Rayi terus memainkan jarinya semakin kuat dengan wajah yang sedikit merah dan tatapan masih dengan posisi tertunduk dengan posisi kaki yang rapat. Persis seperti anak kecil yang tengah marah dan tidak suka dengan apa yang Maverik katakan barusan.
"Ayah kau menyuruh ku hanya untuk memastikan si idiot ini masih hidup. Kau membuang waktu ku. Aku tidak peduli dia hidup atau mati, dia bukan keluarga kita." Maverik berdiri meninggalkan ruang tamu rumah utama, pergi begitu saja setelah melihat ke arah Rayi dengan sangat marah.
Martin dan Rayi hanya diam dan tak bersuara. Martin melihat kepergian Maverik dalam diam, ia melihat kearah Rayi yang terus tertunduk dan memainkan jarinya tanpa henti. Martin juga melihat ekspresi Rayi yang kesal dan marah karena perkataan Maverik kepadanya.
"Apa kau akan tetap tinggal di Dago. " Martin memecahkan suasana.
Rayi mengangguk kan kepala sebagai jawaban atas pertanyaan Martin barusan.
"Baiklah itu keputusanmu. Jika kau memerlukan sesuatu kau bisa mengatakannya padaku Ray. Jangan di ambil hati sikap Maverik barusan. Apa kau akan memaafkan sikapnya tadi. " Rayi hanya mengangguk dengan posisi tubuh yang masih sama menunduk dan terus memainkan jarinya.
"Apa selama kau di Australia kau kehilangan suaramu, kau terus saja diam. Kau bukan Rayi yang ku kenal dulu. "

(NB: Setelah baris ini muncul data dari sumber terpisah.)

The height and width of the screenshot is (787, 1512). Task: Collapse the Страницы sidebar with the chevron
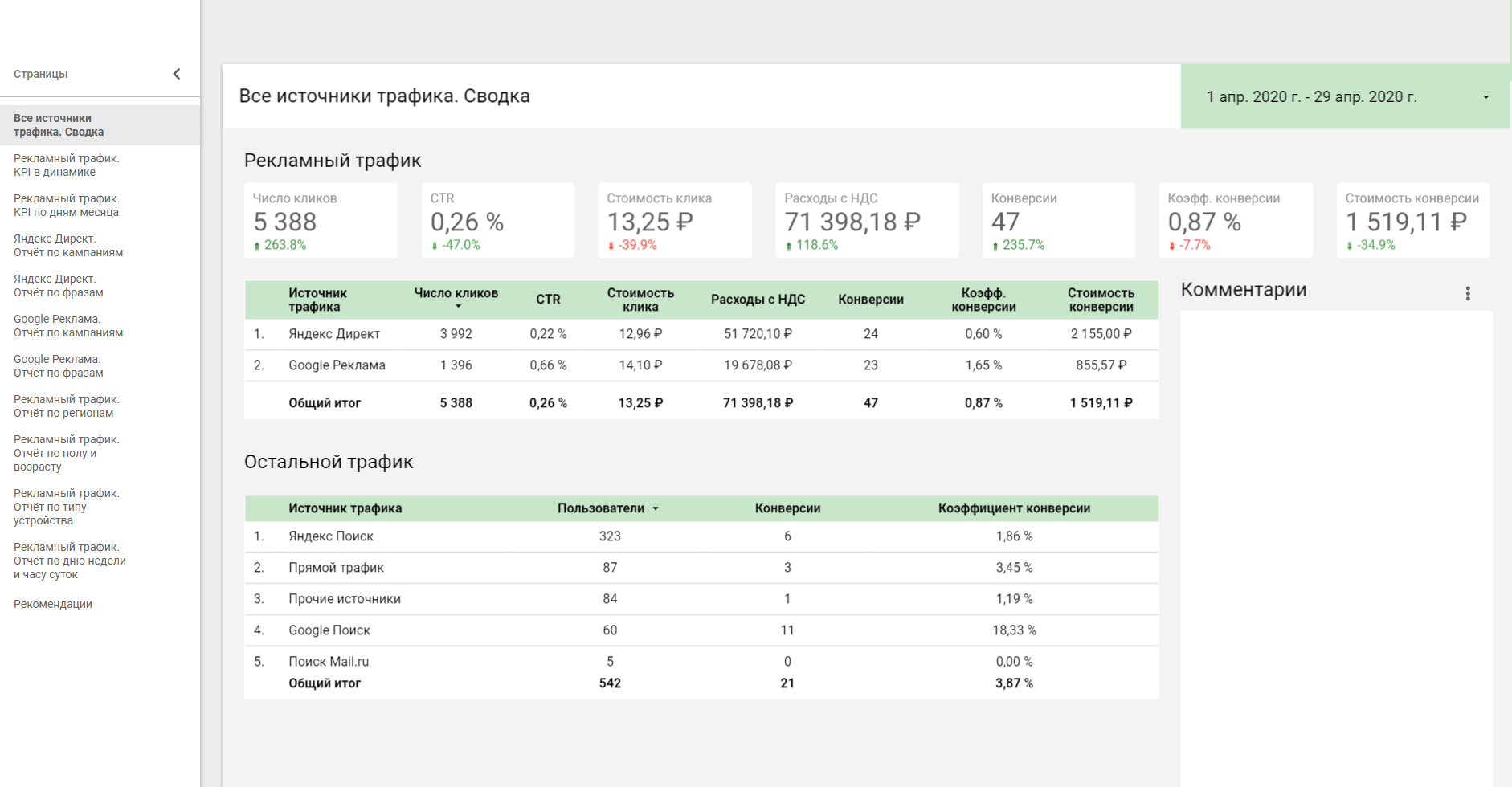click(177, 74)

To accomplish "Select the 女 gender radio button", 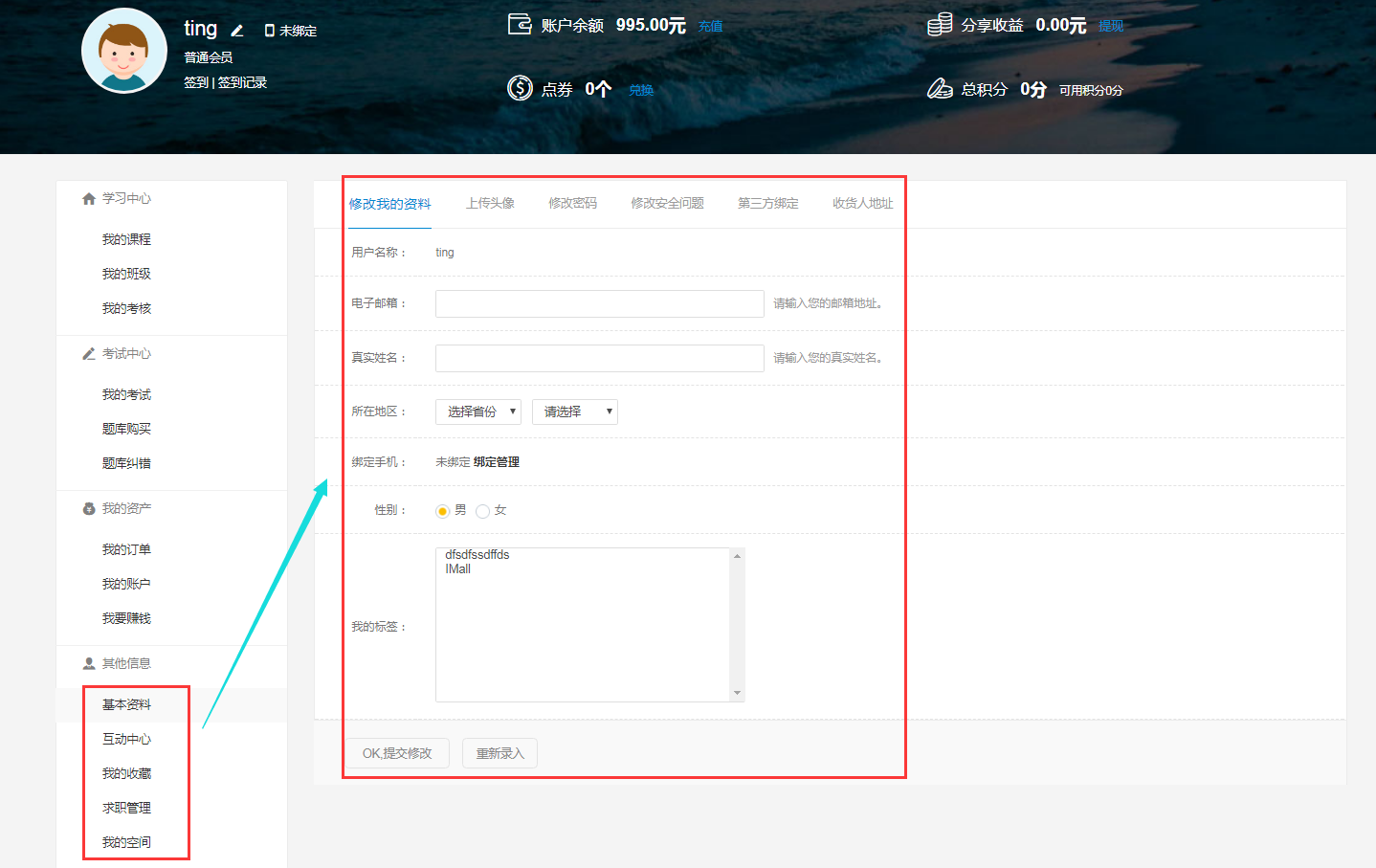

"Tidak. Aku baik-baik saja. " Marti melihat tingkah Rayi yang begitu cepat menjawab pertanyaan martin barusan dengan antusis membuatnya tertawa kecil. Rayi mirip sekali dengan tingkah anak kecil ketika mereka membela diri.
"Kau bisa tinggal untuk malam ini tidak perlu pulang ke Dago, om lihat kau begitu kelelahan. "
"Tidak om, Rayi baik-baik saja dan rayi akan pulang ke Dago malam ini. Paman Daniel masih menungguku di luar. " Rayi menjawab dengan sangat santai, dan kegugupan yang ia rasakan sedikit menghilang.
Rayi selalu menyebut Daniel dengan sebutan paman. Karena bersama Daniel ia seperti memiliki keluarga yang dekat dengannya. Sudah lama sekali pertemuan seperti ini tidak pernah ada di pikiran Rayi. Selama delapan belas tahun mereka bertiga tidak pernah bertemu kembali. Rayi begitu gugup ketika harus bertemu dengan orang yang selama ini, ia tidak pernah melihatnya.
Martin hanya memberikan perintah kepada Daniel untuk memberikan keperluannya. Tanpa ia datang dan ada melihat Rayi di sana.